### What to produce
Lines with "dropdown": report how many there are in the listing below, giving the number and nothing else.

:: Provided material

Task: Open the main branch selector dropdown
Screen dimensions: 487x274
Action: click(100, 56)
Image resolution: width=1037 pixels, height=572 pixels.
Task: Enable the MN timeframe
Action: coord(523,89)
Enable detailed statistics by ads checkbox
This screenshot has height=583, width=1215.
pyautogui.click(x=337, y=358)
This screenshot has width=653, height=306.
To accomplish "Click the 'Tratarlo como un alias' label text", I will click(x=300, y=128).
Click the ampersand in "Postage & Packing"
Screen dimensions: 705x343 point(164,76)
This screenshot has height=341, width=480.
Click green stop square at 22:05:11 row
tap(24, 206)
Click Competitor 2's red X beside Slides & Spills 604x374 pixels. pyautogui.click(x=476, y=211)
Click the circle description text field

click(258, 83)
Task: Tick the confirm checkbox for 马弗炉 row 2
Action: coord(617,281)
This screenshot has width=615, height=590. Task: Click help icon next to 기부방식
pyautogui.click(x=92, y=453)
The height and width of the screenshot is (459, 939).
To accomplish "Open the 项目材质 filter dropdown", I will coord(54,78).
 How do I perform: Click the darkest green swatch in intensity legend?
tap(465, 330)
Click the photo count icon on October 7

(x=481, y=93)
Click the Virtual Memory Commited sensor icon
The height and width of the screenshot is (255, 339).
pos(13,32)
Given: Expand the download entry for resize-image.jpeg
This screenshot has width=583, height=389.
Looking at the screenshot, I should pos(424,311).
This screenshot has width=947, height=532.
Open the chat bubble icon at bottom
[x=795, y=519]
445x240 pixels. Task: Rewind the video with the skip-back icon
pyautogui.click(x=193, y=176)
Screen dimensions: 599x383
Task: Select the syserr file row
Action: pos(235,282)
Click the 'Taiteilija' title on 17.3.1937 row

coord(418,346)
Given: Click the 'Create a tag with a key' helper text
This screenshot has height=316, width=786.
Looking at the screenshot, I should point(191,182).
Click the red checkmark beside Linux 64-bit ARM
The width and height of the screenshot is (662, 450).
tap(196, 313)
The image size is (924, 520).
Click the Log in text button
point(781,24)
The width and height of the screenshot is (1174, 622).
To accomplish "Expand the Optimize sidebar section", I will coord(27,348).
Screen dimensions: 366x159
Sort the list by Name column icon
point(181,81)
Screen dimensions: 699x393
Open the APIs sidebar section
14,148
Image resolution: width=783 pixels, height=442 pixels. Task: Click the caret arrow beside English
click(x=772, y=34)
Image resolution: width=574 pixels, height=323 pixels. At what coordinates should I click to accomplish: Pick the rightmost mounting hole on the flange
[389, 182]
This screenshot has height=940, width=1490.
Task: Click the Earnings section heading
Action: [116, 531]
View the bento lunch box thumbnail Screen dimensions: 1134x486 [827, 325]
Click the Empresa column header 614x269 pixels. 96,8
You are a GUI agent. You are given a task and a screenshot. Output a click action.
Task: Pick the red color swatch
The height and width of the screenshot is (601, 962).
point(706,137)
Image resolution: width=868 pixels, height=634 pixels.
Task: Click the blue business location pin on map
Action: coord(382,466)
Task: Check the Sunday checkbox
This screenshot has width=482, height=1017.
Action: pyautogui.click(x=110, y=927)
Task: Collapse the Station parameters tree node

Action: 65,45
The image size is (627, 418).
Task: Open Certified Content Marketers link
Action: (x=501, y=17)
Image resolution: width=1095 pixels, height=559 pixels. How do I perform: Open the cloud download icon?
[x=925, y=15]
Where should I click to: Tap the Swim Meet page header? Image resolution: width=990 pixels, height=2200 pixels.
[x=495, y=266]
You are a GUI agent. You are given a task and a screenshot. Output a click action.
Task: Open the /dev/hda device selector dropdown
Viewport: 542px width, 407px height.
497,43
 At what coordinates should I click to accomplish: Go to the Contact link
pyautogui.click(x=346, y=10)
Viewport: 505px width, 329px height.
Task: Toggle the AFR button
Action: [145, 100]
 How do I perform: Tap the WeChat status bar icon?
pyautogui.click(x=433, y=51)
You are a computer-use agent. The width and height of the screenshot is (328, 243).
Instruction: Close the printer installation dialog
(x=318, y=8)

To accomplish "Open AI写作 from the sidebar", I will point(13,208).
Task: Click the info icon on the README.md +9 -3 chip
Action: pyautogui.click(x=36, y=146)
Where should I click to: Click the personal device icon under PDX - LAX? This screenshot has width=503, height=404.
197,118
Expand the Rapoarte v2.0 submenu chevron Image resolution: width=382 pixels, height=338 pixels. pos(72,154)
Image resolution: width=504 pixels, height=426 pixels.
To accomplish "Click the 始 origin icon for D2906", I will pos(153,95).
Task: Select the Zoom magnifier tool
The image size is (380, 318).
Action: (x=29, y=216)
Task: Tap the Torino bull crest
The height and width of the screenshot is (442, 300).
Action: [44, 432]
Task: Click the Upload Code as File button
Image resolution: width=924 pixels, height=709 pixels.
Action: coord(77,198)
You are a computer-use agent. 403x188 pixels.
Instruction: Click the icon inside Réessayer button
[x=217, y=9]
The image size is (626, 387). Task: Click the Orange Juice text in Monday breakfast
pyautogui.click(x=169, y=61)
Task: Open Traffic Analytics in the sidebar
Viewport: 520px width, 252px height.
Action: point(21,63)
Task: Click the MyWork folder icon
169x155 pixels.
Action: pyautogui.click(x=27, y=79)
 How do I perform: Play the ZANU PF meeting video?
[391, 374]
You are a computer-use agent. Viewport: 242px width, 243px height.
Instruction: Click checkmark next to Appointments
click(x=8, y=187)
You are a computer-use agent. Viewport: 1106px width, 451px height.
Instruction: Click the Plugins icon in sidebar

::::

### Solution to this exercise
3